Since last week, every time I am browsing through internet, ads keep popping up to let me know that Black Friday is around the corner. This year, it seems that some stores and big companies won’t wait until the day following Thanksgiving, when the event it’s supposed to be celebrated since these big scale sales started in the United States. Black Friday is now a whole week of scandalous sales and crowed malls, where people waits hours before the doors open.

Many Americans used to see this date as the beginning of the holiday season, and the best moment to buy all the gifts for their families and friends. Then, companies were smart enough to see it as a business opportunity to encourage consumerism. Years after, Black Friday got to Europe.
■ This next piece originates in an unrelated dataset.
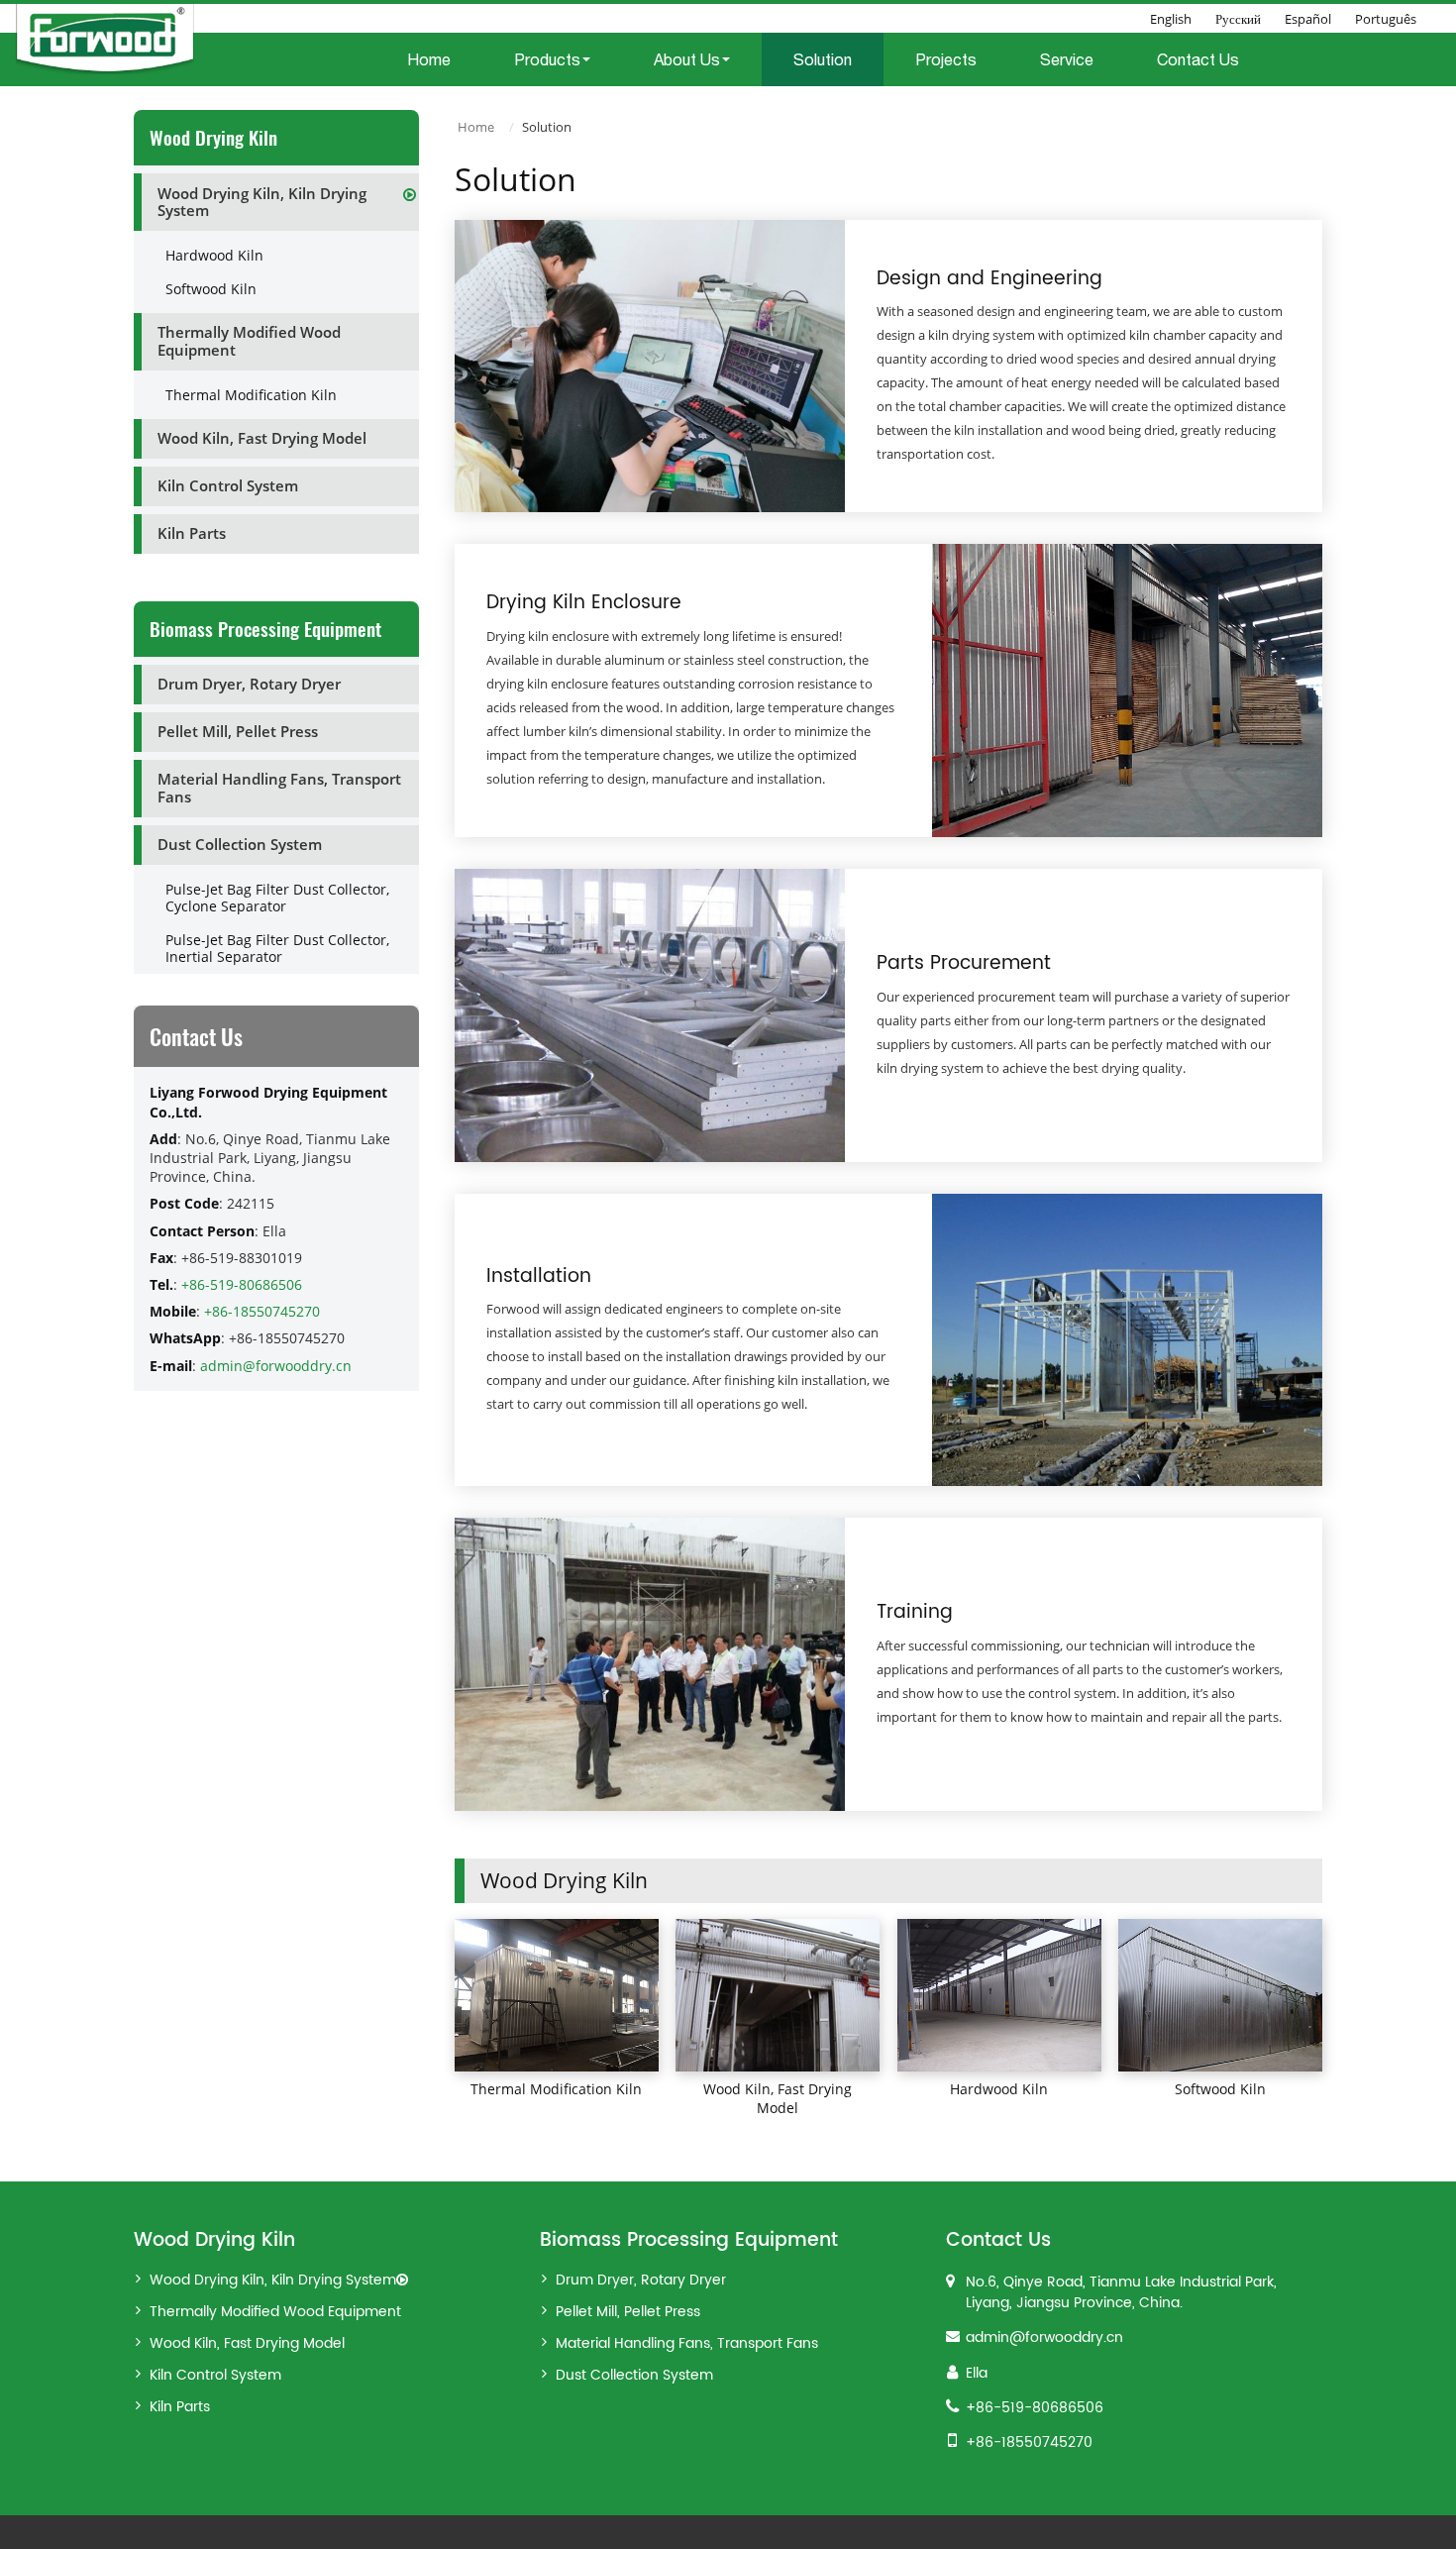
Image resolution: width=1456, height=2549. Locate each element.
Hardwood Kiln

It started with big discounts on clothes items and tech, but now it reached jewellery brands, bookstores, and even restaurants. People are ready to jump on those deals, and it’s expected that shoppers spend about £2.6bn, or £1.8m per minute, this year in the UK.

However, why are we participating in this? Some may say that it’s a great chance to go shopping and get everything we need before Christmas. It’s understandable because, look at all the deals! This could be a proper reason if this wasn’t often untrue.

During the past years, customers have complained about the misleading offers in many products, meaning that, actually, many items do not really have a discount or that the stores play with the offers tags to attract customers. “Now £250, before £700” may be in reality a £20 discount from £270. It is still a discount, but the reaction that they get from the customers is very different. Consumer organization Which? has “tracked the prices of 35 of the most popular products[…], and found that six in ten Black Friday ‘deals’ didn’t quiet add up”. This group also offers a couple of advices to avoid these situations: “look at the price, not the saving” and “do some research in advance” so you decide beforehand what to buy.

They are useful tips, but with this information in our hands, there isn’t space for the “it’s a great deal and once in a lifetime opportunity” thinking anymore. Maybe, avoiding this event completely would be the best option. That will definitely help us stay away from doing some impulsive purchases and buying things that we don’t really need, and fight the inevitable attraction that we feel towards that ‘80% discount’ sign.

In addition, we have to consider the waiting time, all the pushing, stampedes and the possible minors injuries –or big ones in some occasions- that we may suffer while trying to check if we are being deceived, at the same. Ask yourself, is being part of Black Friday events worthy?